Staring unflinchingly into the abyss of slavery, this spellbinding New York Times bestseller transforms history into a story as powerful as Exodus and as intimate as a lullaby.

Sethe, its protagonist, was born a slave and escaped to Ohio, but eighteen years later she is still not free. She has too many memories of Sweet Home, the beautiful farm where so many hideous things happened. And Sethe’s new home is haunted by the ghost of her baby, who died nameless and whose tombstone is engraved with a single word: Beloved. Filled with bitter poetry and suspense as taut as a rope, Beloved is a towering achievement.

A Wizard of Earthsea
by Ursula K. Le Guin

Award-winning fantasy and science fiction author Ursula K. Le Guin, “Basically wrote Harry Potter before it was a thing,” Meyer-Boothby says.

A New York Times obituary after her death in 2018 said that, “Ms. Le Guin always considered herself a feminist, even when genre conventions led her to center her books on male heroes.”

Originally published in 1968, A Wizard of Earthsea marks the first of the six now beloved Earthsea titles. 

Men Explain Things to Me
by Rebecca Solnit

Rebecca Solnit, who coined the term “mansplaining,” takes on what often goes wrong in conversations between men and women. She writes about men who wrongly assume they know things and wrongly assume women don’t, about why this arises, and how this aspect of the gender wars works, airing some of her own hilariously awful encounters.

She ends on a serious note– because the ultimate problem is the silencing of women who have something to say, including those saying things like, “He’s trying to kill me!”

Milk and Honey
by Rupi Kaur

Indian-born Canadian poet Rupi Kaur, “Brought poetry back from a popular slumber,” Meyer-Boothby says.

Kaur started writing Milk and Honey when she was 18 and found fame posting her poetry and drawings on Instagram.
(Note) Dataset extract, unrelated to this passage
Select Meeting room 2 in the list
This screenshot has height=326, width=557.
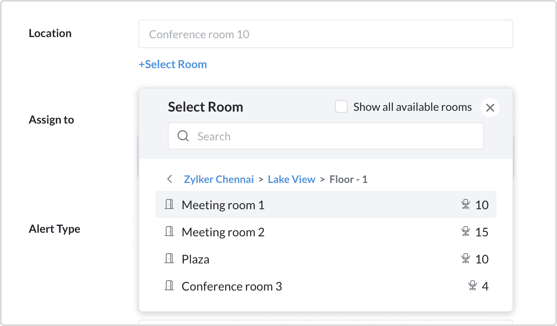(223, 232)
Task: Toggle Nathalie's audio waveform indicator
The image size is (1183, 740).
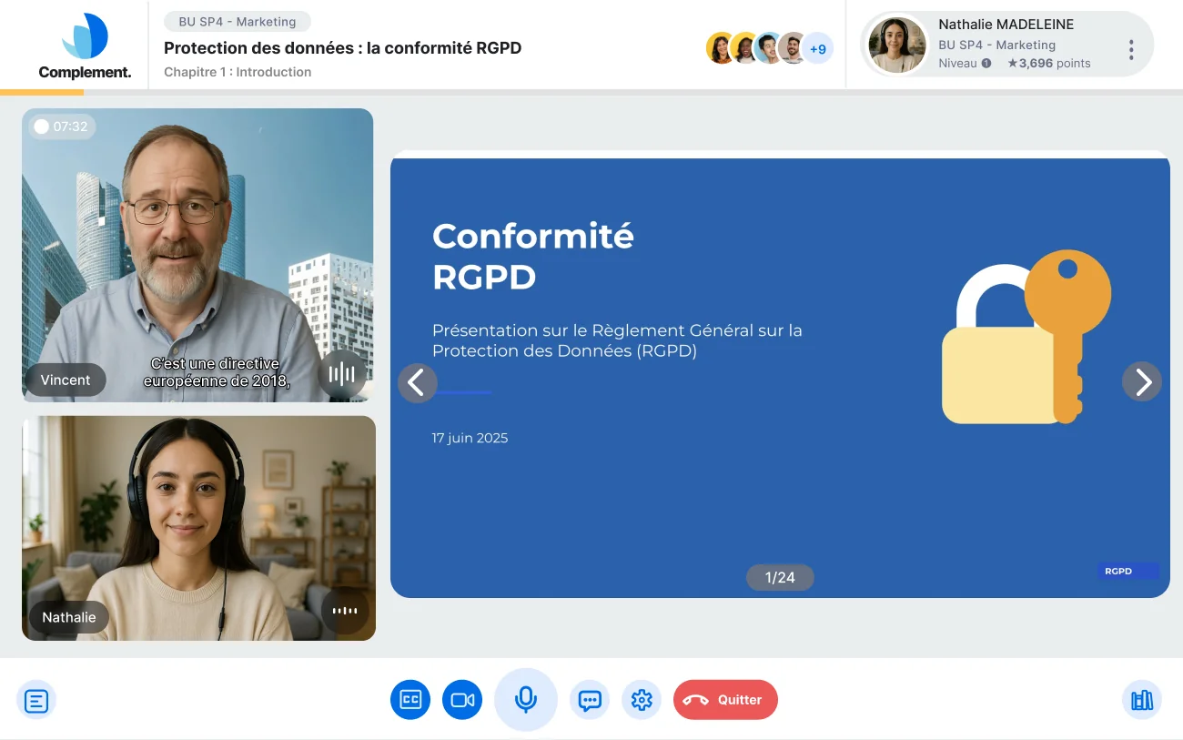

She is a poet for a new generation of young women expressing themselves online without asking permission from traditional publishing gatekeepers.

All About Love: New Visions
by bell hooks

The acclaimed first volume in feminist icon bell hooks’ “Love Song to the Nation,”  All About Love is a revelation about what causes a polarized society and how to heal the divisions that cause suffering. Here is the truth about love, and inspiration to help us instill caring, compassion, and strength in our homes, schools, and workplaces.

Here, at her most provocative and intensely personal, renowned scholar, cultural critic and feminist bell hooks offers a proactive new ethic for a society bereft with lovelessness–not the lack of romance, but the lack of care, compassion, and unity. People are divided, she declares, by society’s failure to provide a model for learning to love.